Count the lines in the material below that contain the string "Task", treating uppercase and lowercase as different, and reply with the number alone.

Records from a collection
Begin

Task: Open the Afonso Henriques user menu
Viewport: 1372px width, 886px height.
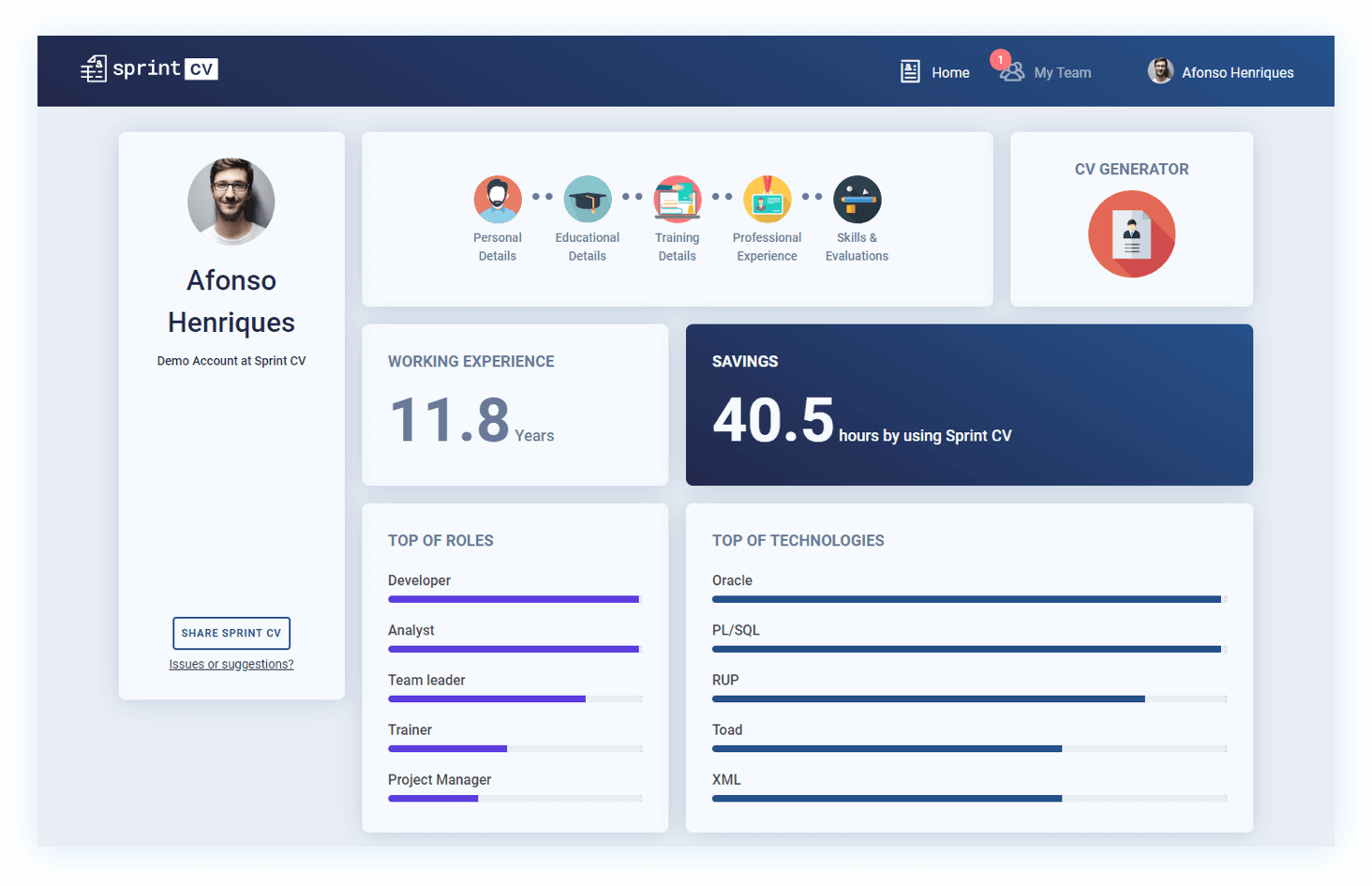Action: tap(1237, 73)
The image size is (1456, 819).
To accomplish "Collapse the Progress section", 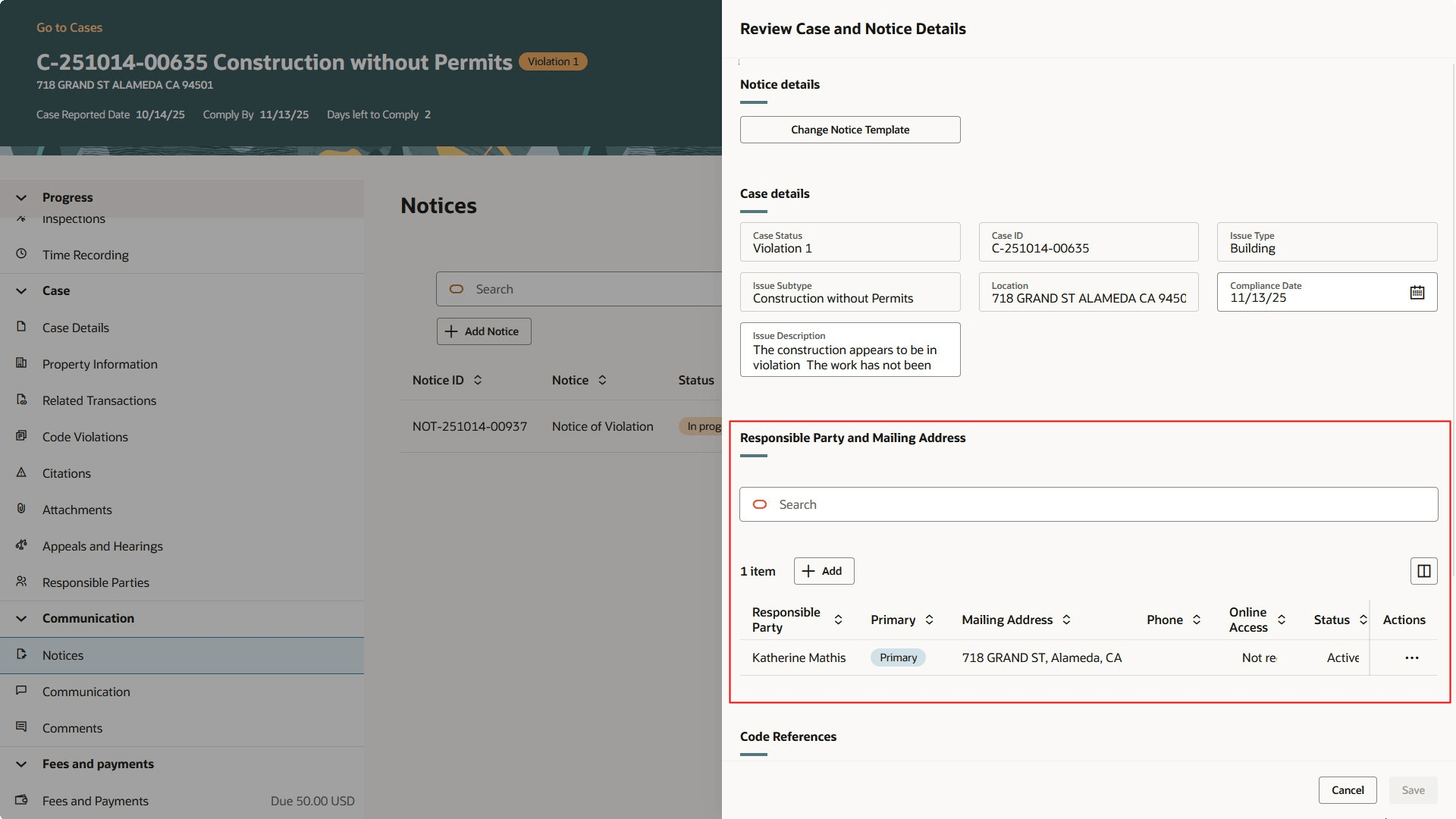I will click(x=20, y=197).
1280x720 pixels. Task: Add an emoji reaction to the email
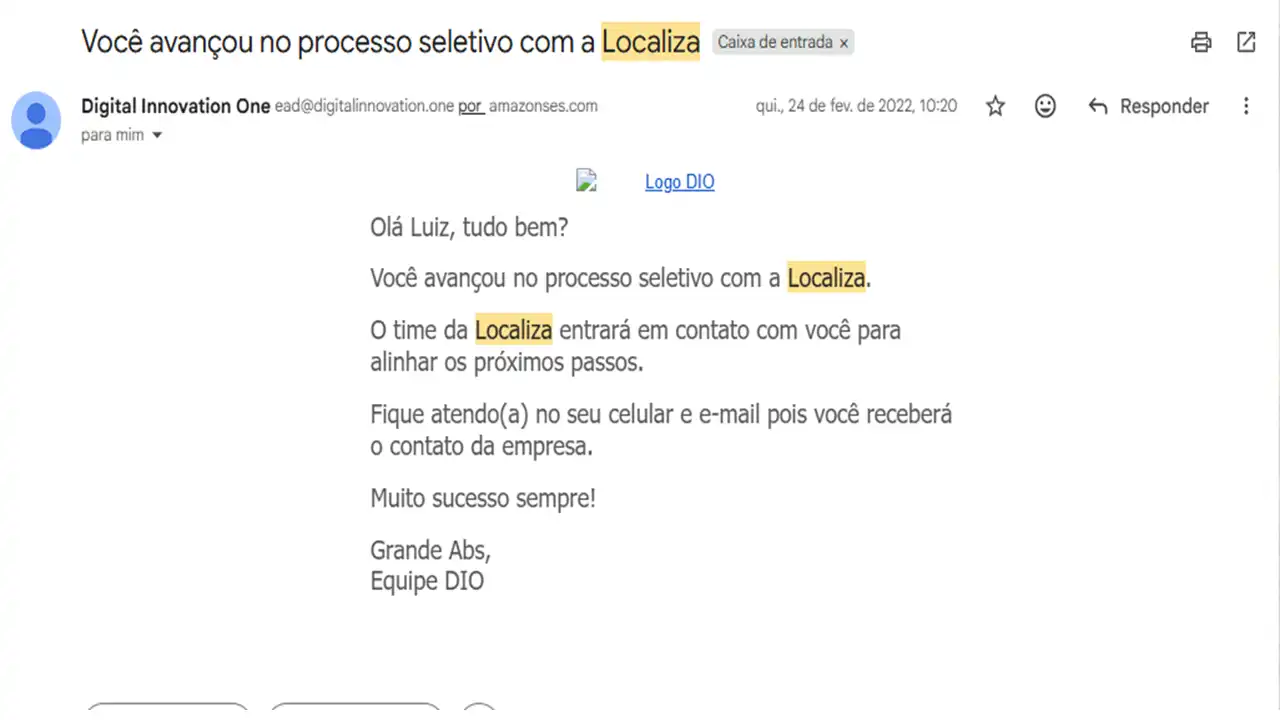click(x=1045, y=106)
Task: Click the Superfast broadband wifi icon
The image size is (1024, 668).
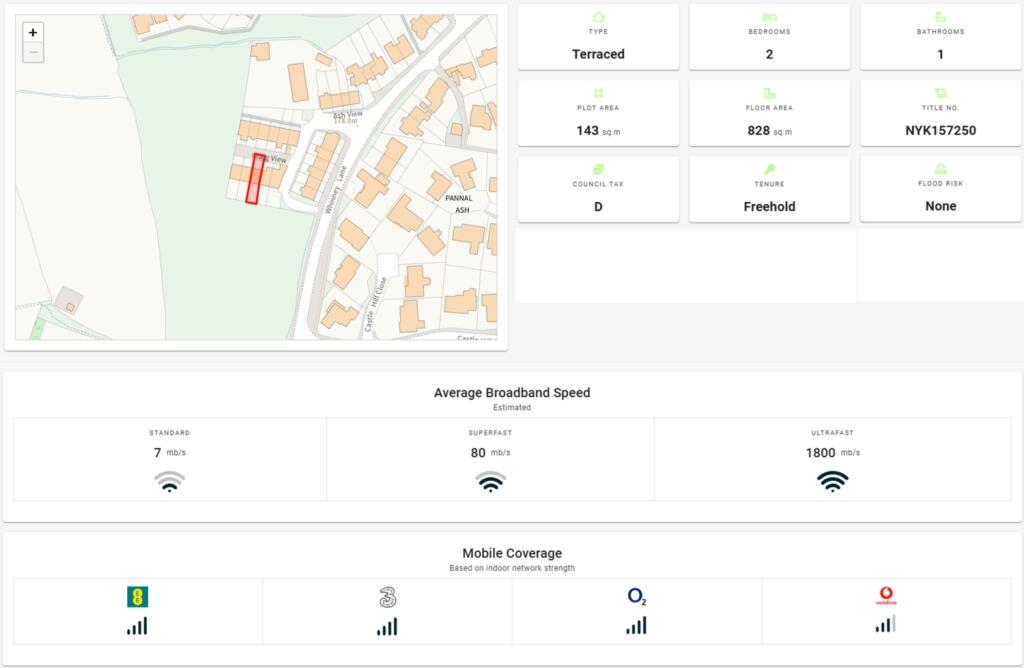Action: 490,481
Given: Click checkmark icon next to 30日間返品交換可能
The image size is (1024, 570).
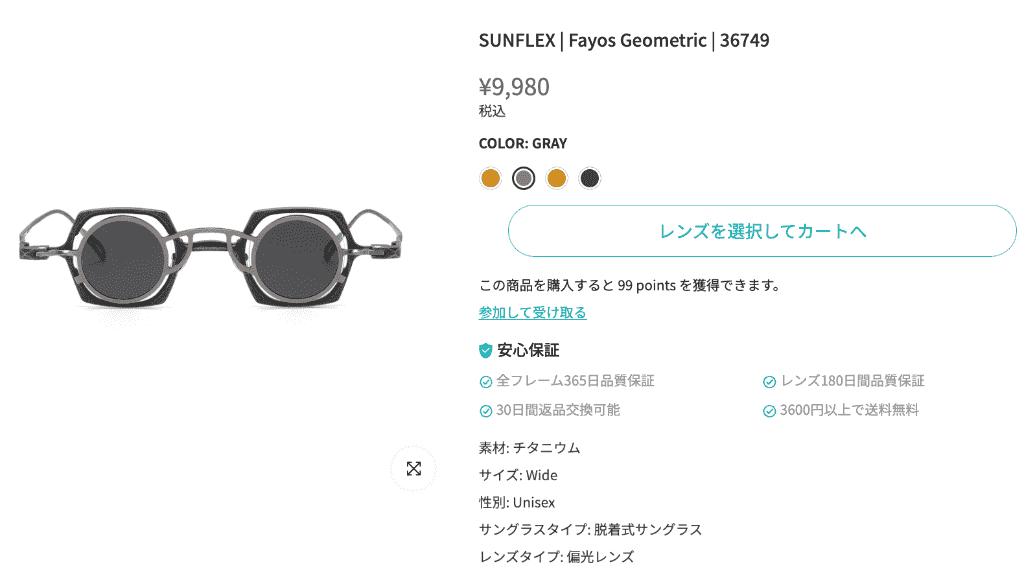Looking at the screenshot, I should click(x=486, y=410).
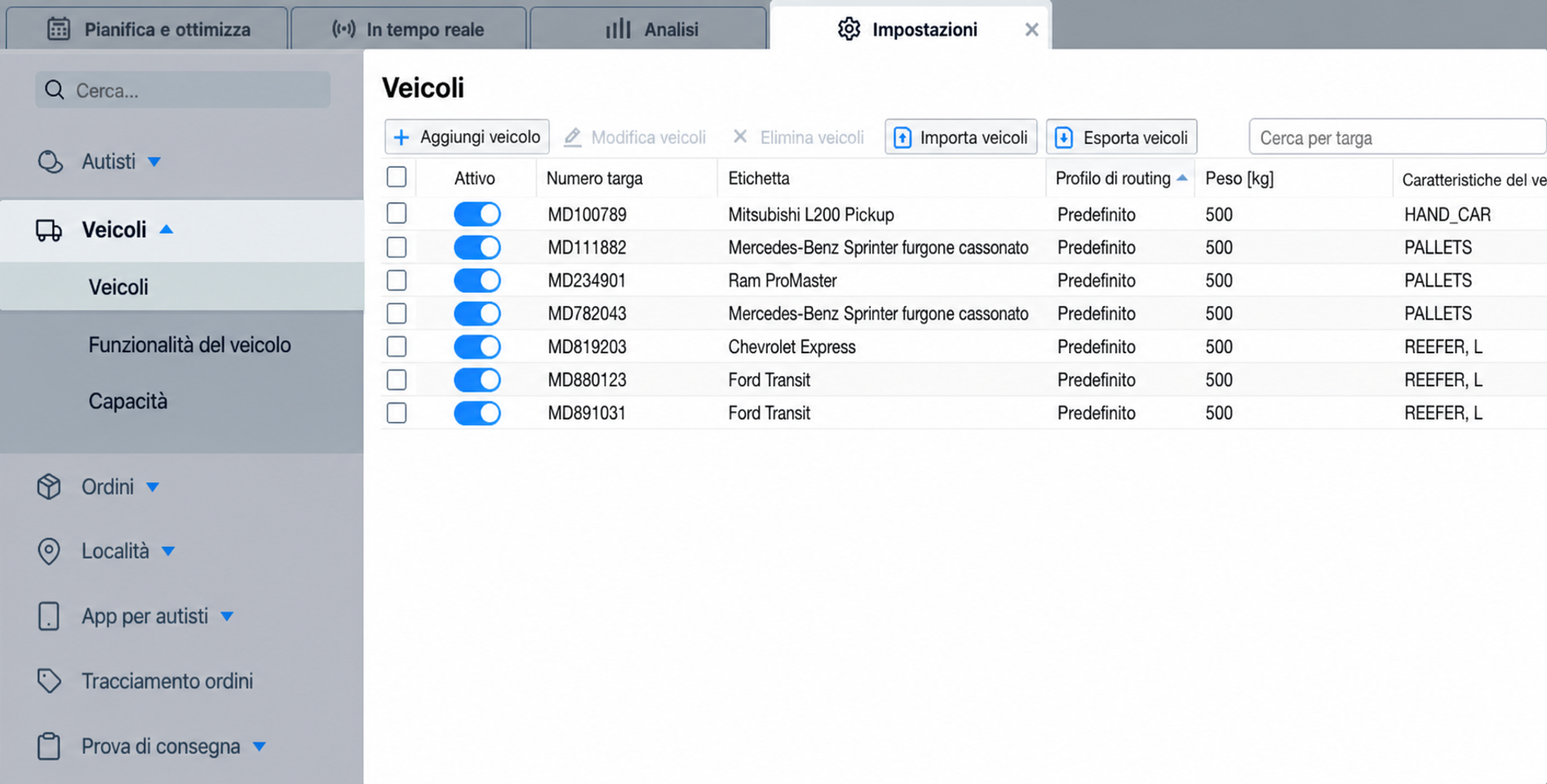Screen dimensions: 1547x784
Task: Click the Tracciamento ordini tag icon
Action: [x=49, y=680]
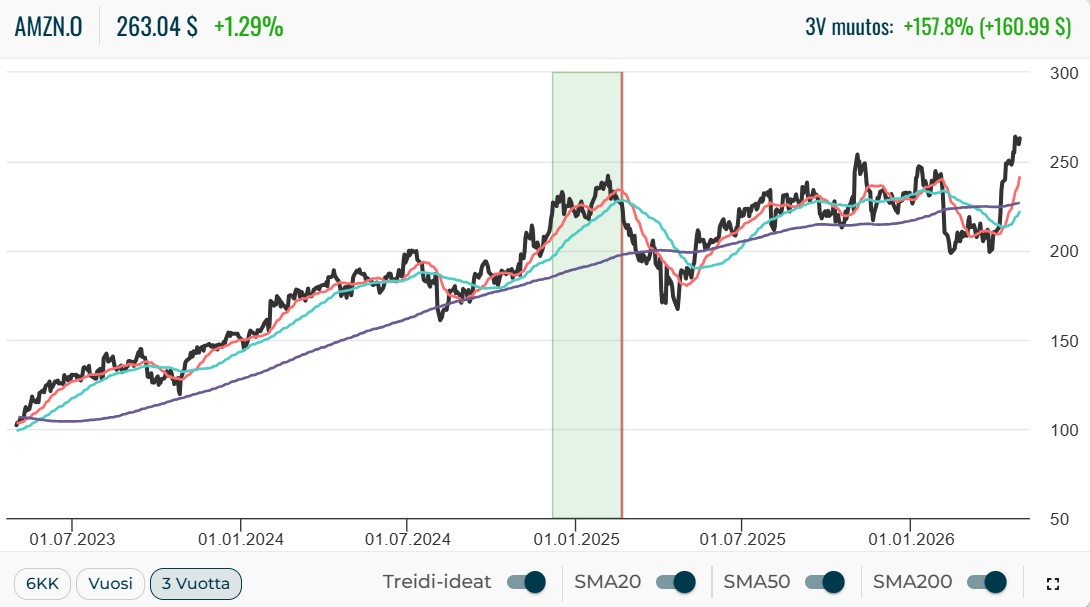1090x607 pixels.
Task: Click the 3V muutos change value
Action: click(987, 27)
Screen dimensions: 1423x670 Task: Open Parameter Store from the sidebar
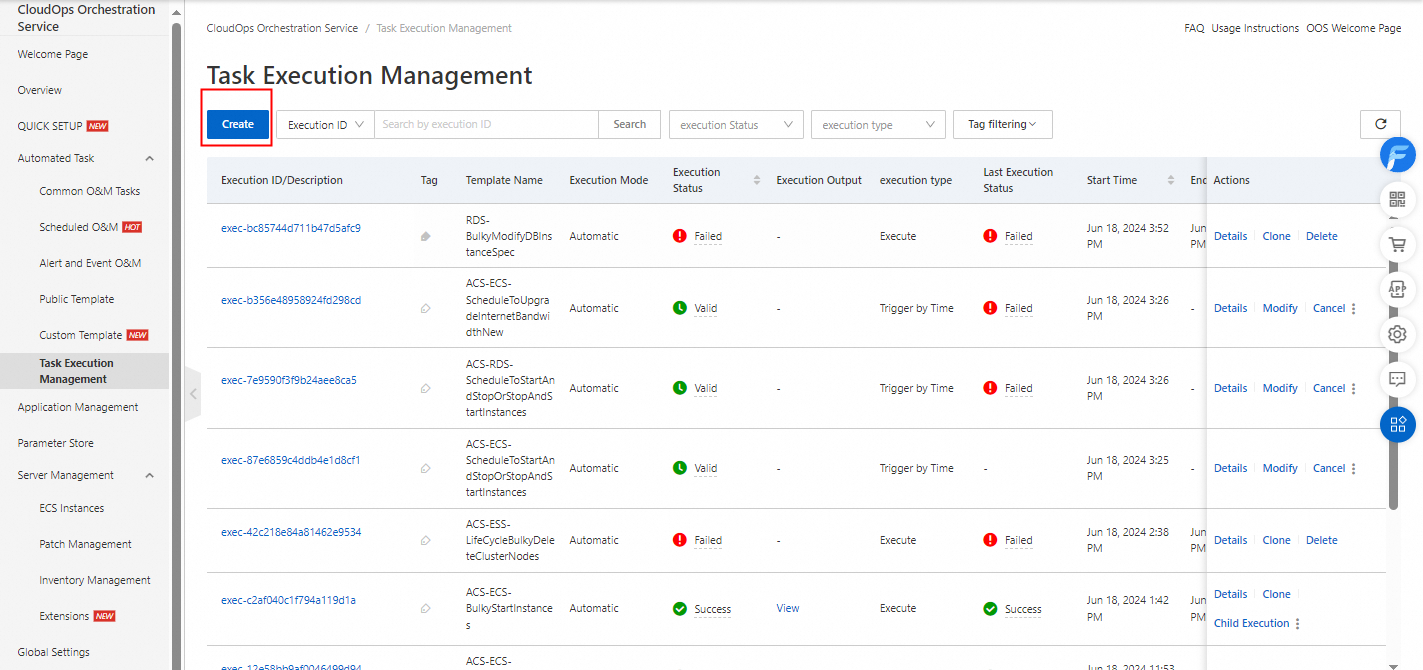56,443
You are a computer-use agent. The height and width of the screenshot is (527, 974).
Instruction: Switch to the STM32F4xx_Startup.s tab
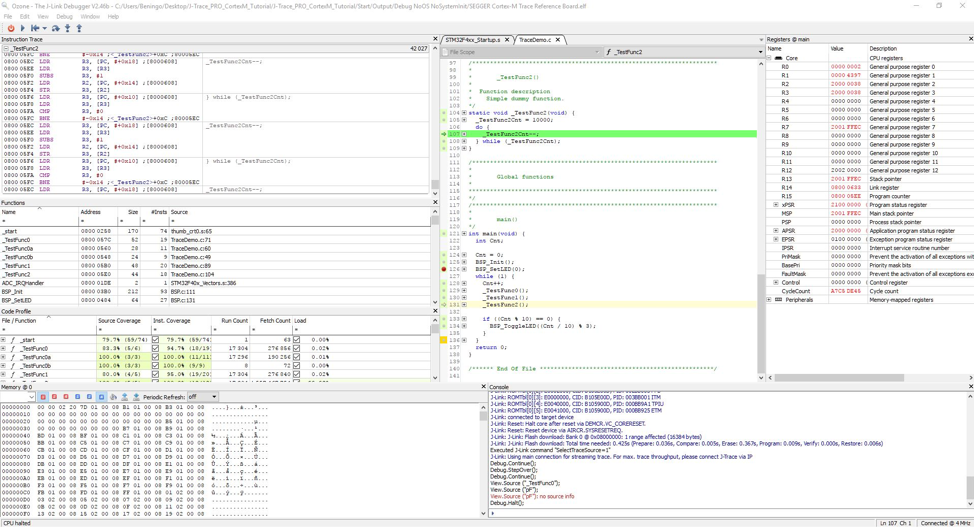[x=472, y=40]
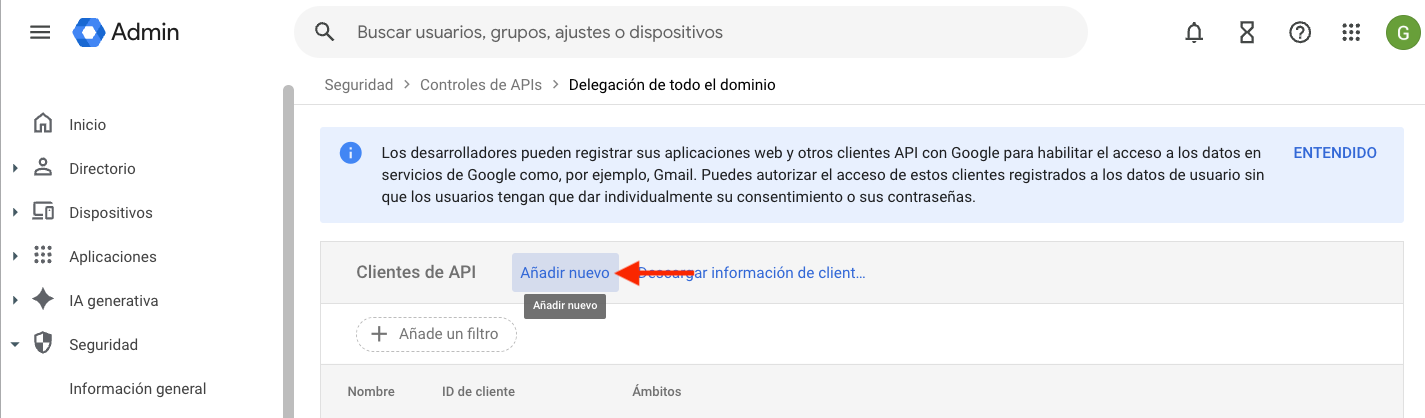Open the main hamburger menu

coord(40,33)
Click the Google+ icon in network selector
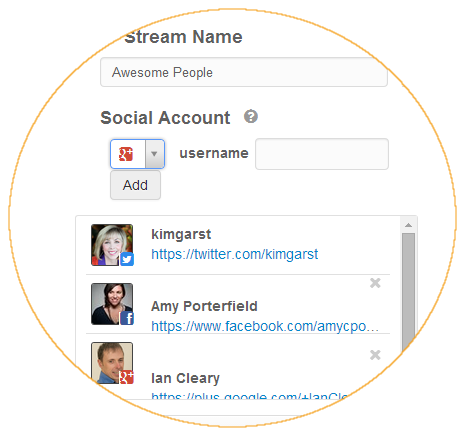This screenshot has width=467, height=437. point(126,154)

End

_Full answer_. 6